El fenómeno de los youtubers que envejecen
La discusión arranca con una constatación generacional: quien fue el rey de los adolescentes ahora roza los cuarenta. Su público original ha madurado, y el propio Rubius empieza a ser visto como «un unc en vez de un bro». La longevidad de su contenido —basado en videojuegos y humor absurdo— es puesta en duda por quienes creen que una persona debe evolucionar con la edad. «Con 36 años, fumando y bebiendo, el hundimiento físico será rápido», apunta un análisis, que vaticina dos años para que el deterioro sea evidente. Por el contrario, hay quien defiende que el youtuber está exprimiendo al máximo una fase que, por definición, es efímera.

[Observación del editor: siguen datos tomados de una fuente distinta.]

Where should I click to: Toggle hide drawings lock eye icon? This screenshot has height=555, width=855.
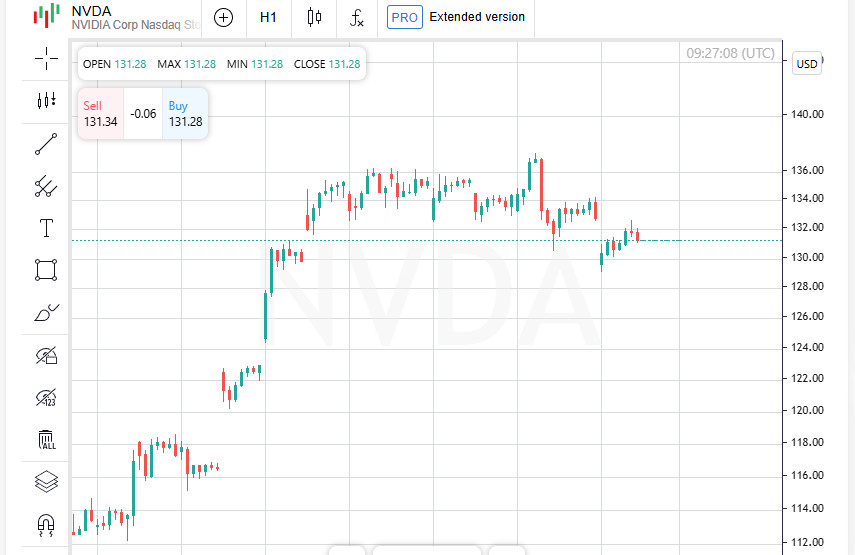pos(46,355)
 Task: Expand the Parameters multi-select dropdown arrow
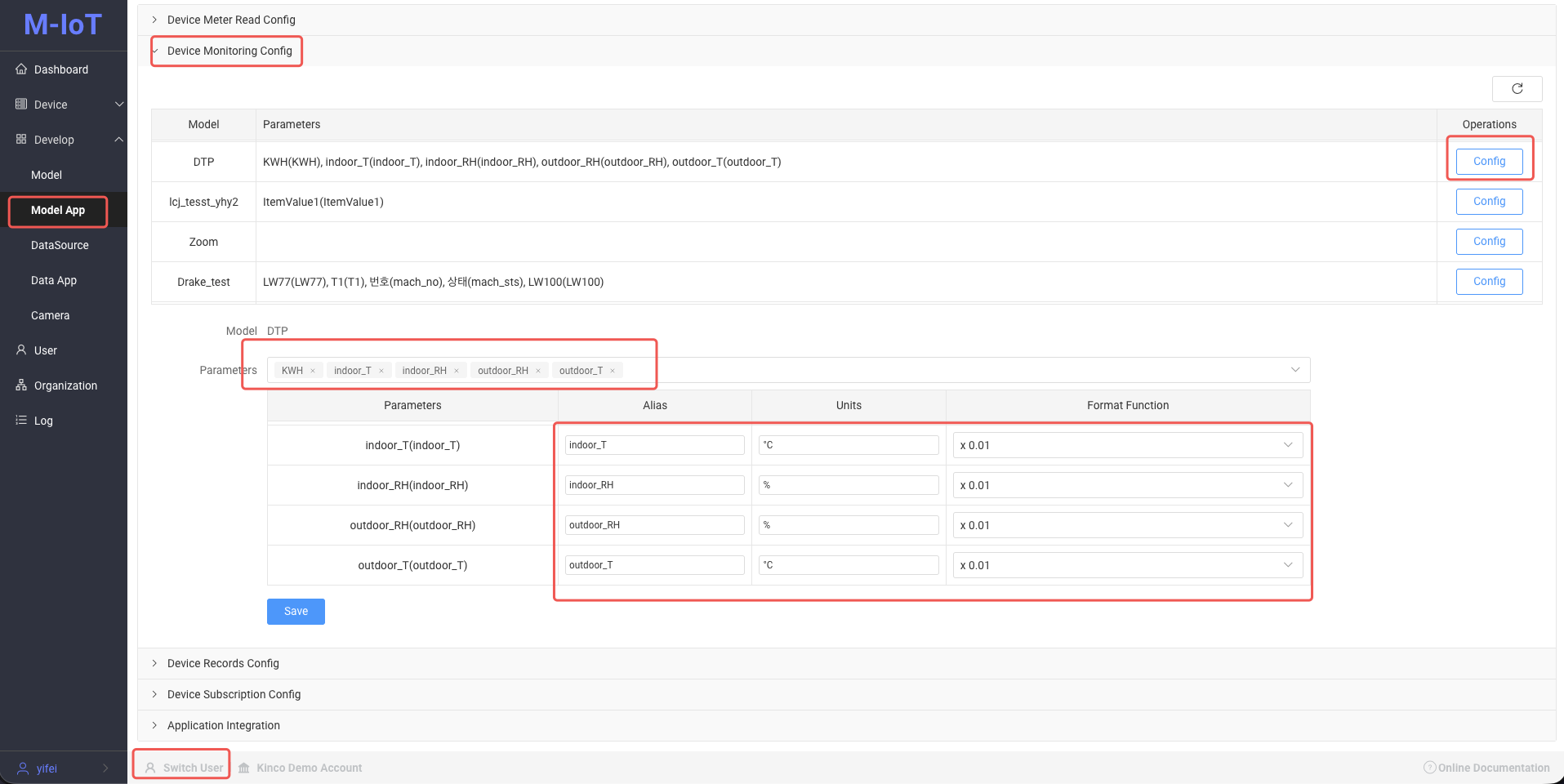(1295, 370)
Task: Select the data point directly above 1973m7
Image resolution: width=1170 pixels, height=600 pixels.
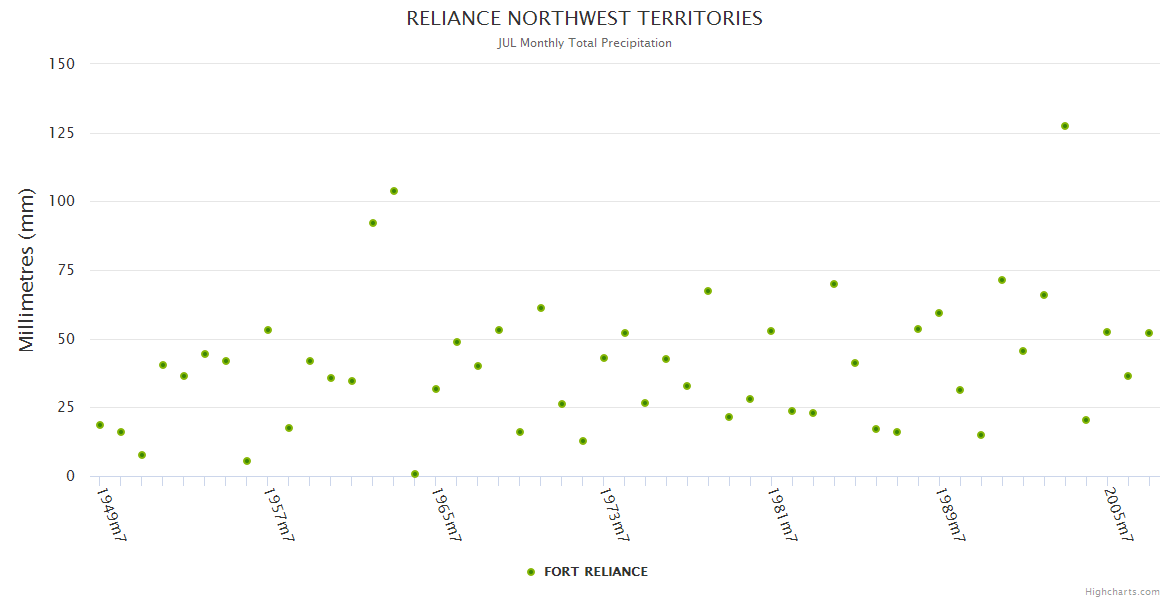Action: (604, 358)
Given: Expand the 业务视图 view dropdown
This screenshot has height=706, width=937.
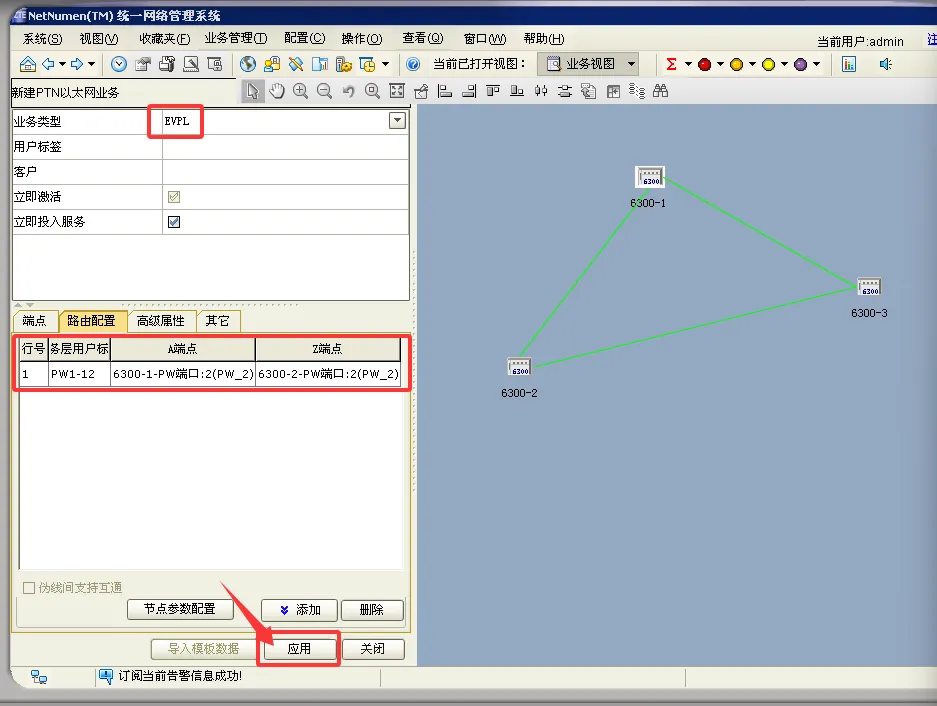Looking at the screenshot, I should pos(632,64).
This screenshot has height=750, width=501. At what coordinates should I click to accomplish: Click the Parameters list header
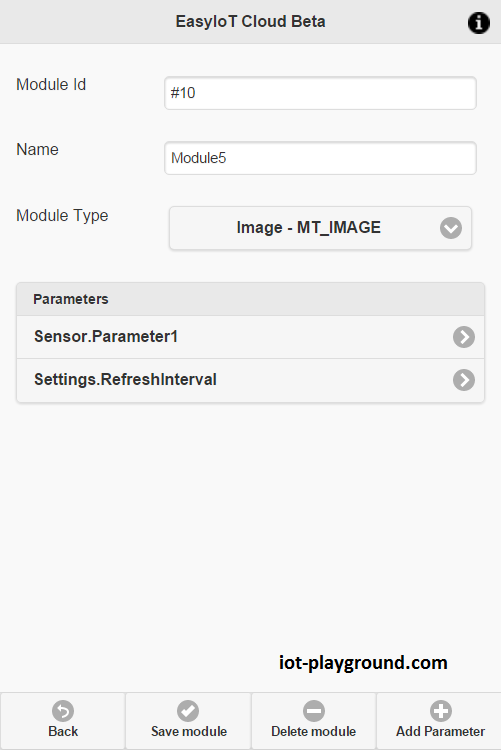250,299
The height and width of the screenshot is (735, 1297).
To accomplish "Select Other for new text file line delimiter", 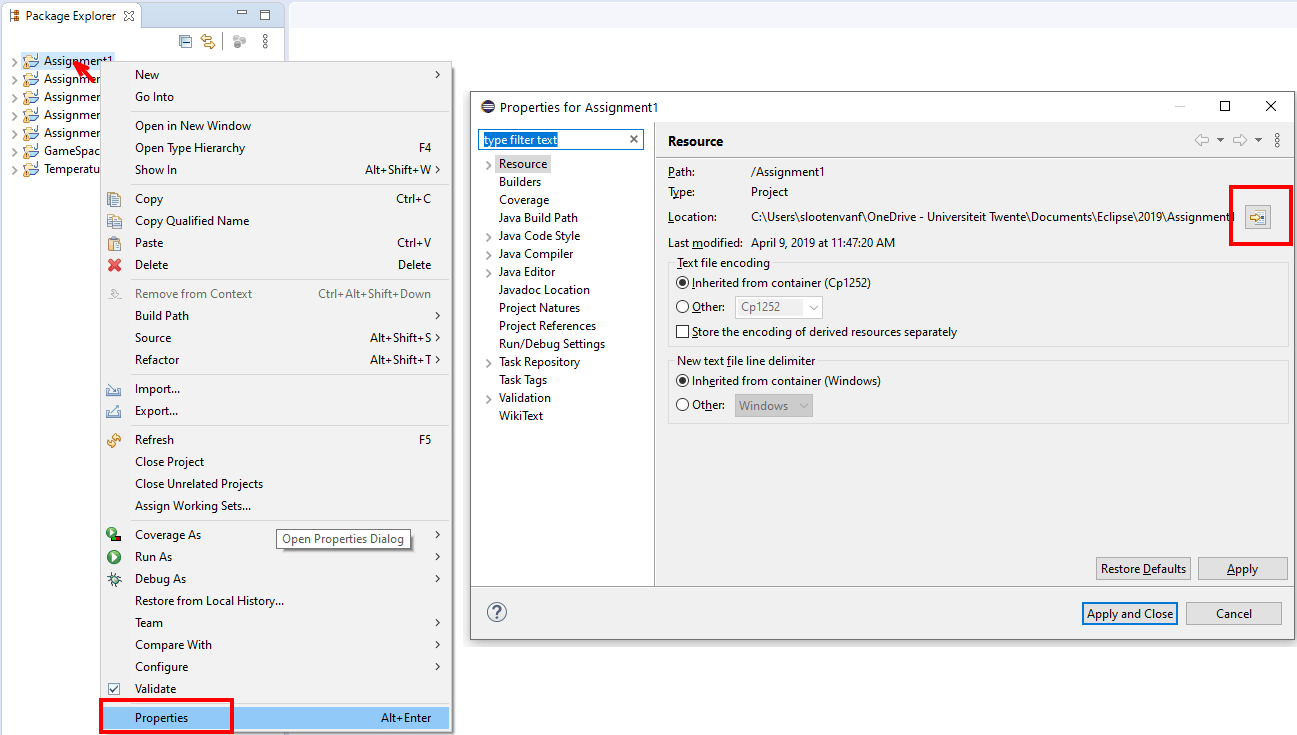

¿Trabajo o entretenimiento vacío?
La principal grieta del debate es si lo que hace Rubius merece el calificativo de trabajo. Los críticos equiparan su actividad a la de un payaso o un actor de circo, pero señalan una diferencia clave: «esas profesiones requieren esfuerzo y preparación; él ha recibido el dinero de la nada por hacer tontadas sin sentido». Para otros, la comparación es válida: «da entretenimiento en un nicho concreto y debe ser muy bueno en ello». El youtuber se habría limitado a aprovechar la coyuntura de la economía de la atención, donde el valor se mide por audiencia, no por esfuerzo.
La cuestión de la paternidad y el modelo de vida
La ausencia de hijos a los 36 años se convierte en otro foco. Algunos ven ahí coherencia: «alguien que vive como un eterno adolescente no tiene nada que ofrecer a un niño». Se le reprocha una supuesta inmadurez que encarna el síndrome de Peter Pan, mientras otros sostienen que, precisamente, ha sabido adaptarse a una sociedad que ya no exige el ciclo tradicional de trabajo-familia-jubilación. «Ha pasado el 80% de su vida metido en videojuegos, pasándolo de puta madre, y encima se ha forrado», resume una de las posturas más favorables.
El dato que descoloca: a 36 años, su etapa dorada como creador de contenido parece tener fecha de caducidad. Quienes lo critican y quienes lo defienden coinciden en que el reloj corre más rápido para los que viven del espectáculo digital. Lo que no está claro es si, cuando se retire, habrá construido algo más que una cuenta corriente abultada.